Data under study
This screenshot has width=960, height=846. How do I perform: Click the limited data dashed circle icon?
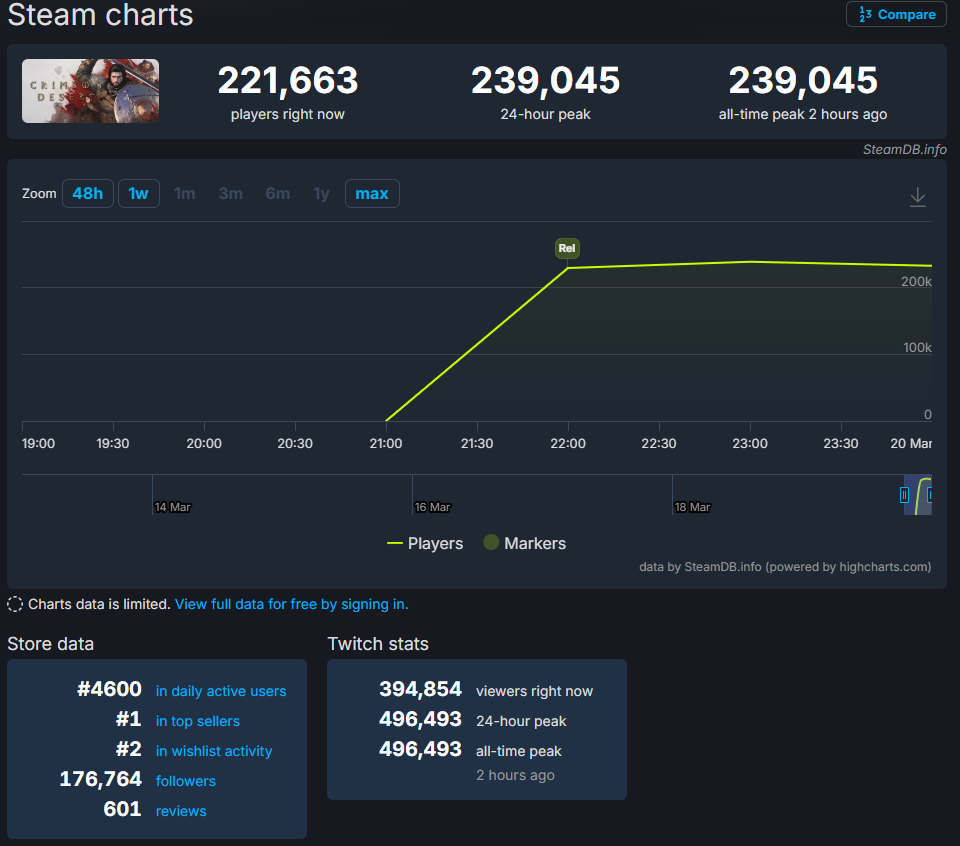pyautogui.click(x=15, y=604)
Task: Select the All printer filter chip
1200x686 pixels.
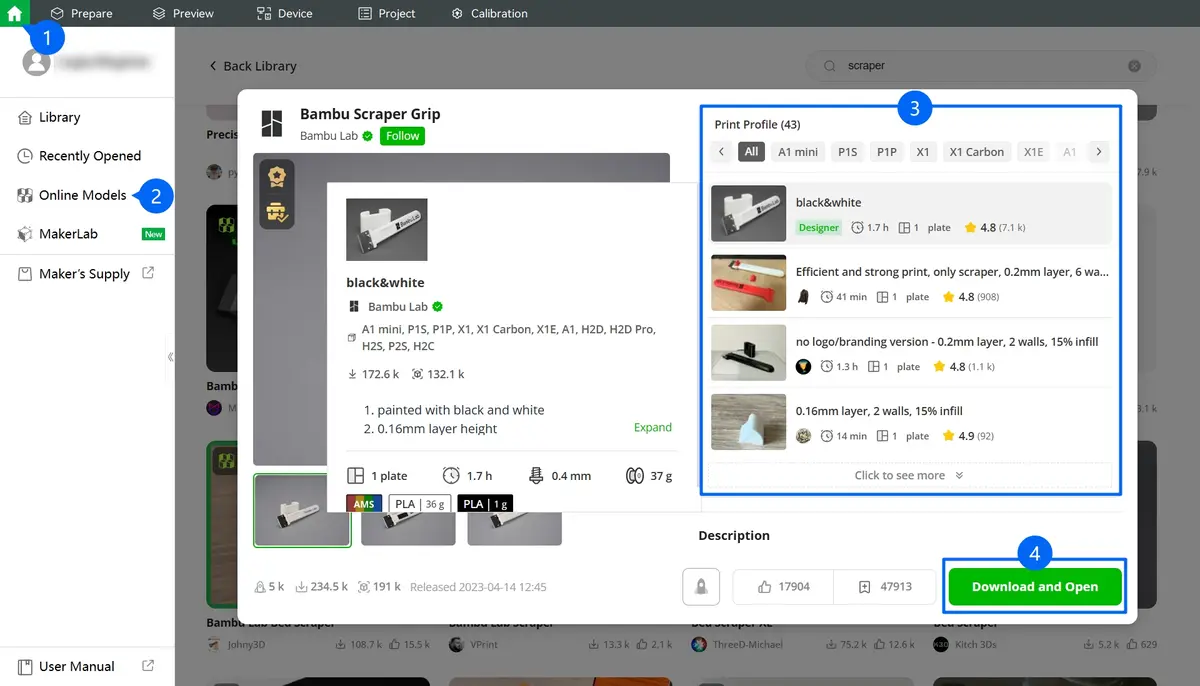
--
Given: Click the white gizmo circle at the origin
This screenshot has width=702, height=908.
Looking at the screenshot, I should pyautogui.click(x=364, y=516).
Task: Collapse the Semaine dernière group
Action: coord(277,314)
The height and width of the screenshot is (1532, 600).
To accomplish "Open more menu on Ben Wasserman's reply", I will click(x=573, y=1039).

Problem details
In the entries above, find the line holding "Task: Select the All printer filter chip" and the line holding "1200x686 pixels."; print both of them and every line between, exactly, and nothing else.

Result
Task: Select the All printer filter chip
1200x686 pixels.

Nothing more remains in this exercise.